This piece appeared in BBC News Website today 06/04/06
It is vital to restrict the spread of bird flu in cats in order to protect human health, scientists warn.
Writing in Nature, scientists from Erasmus Medical Centre, Rotterdam, say the risk is being overlooked.
They say cats can contract the virus by eating infected chicken or through close contact with other cats - both new ways of mammals becoming infected.
However, animal health experts said there was a "limited risk" to humans from infected mammals with H5N1 flu.
The first report of domestic cats dying of the H5N1 virus emerged in Thailand in 2004 when 14 out of 15 cats in a household near Bangkok fell ill and died.
One had eaten a chicken carcass on a farm where there was an outbreak of the virus.
Post-mortem examinations on three of the cats confirmed the presence of H5N1.
Since then, there have been deaths among cats in Indonesia, Thailand and Iraq, where H5N1 appears to be prevalent among poultry.
And the disease is common among cats in Indonesia.
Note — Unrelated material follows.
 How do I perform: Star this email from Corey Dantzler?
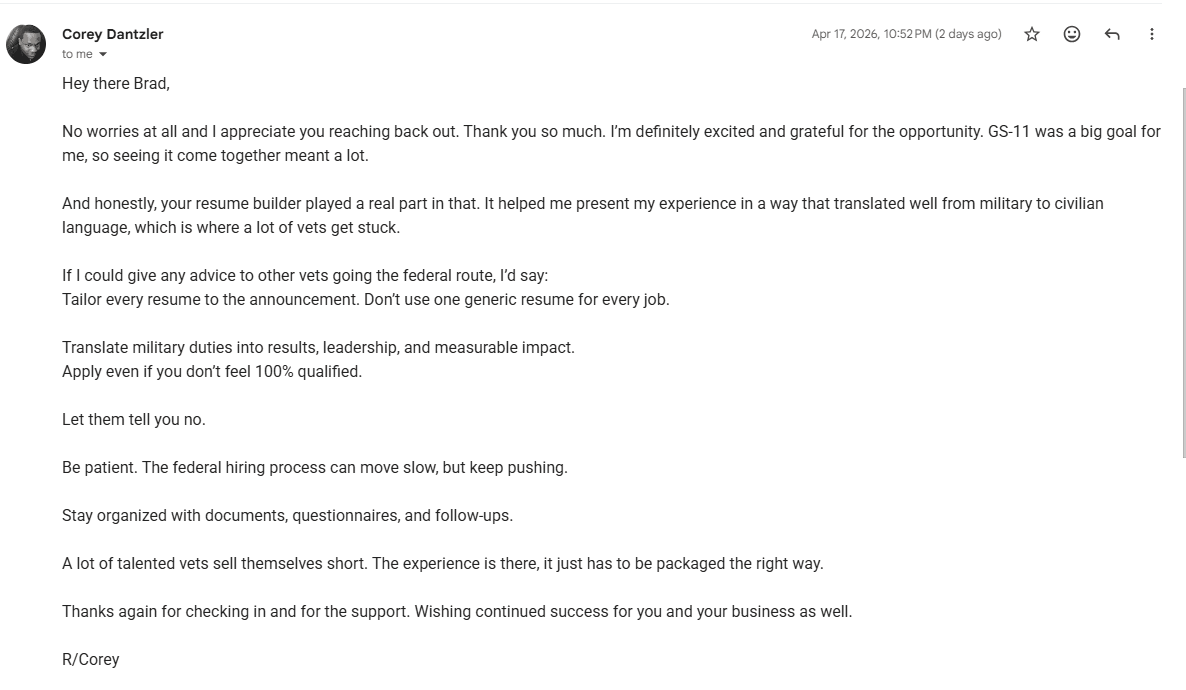[1032, 34]
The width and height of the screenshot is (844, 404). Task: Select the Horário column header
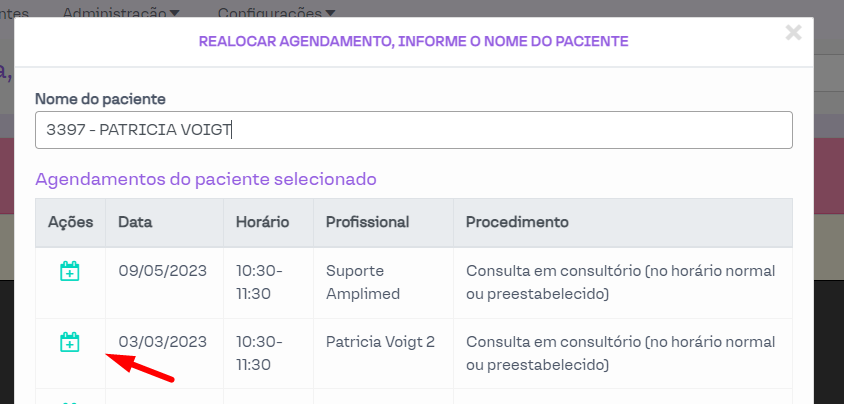point(263,221)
A dead cat was also found in Germany in March after the H5N1 virus was found in wild birds.
There have been reports of big cats dying from the deadly H5N1 virus - including 147 tigers who died in a Thai zoo after eating infected chicken.
The Erasmus researchers say there is too little data to establish what the minimum dose needed to infect cats is or whether cats can excrete the virus even if they are uninfected.
It is also not known whether they can transmit the virus back to poultry or even on to humans.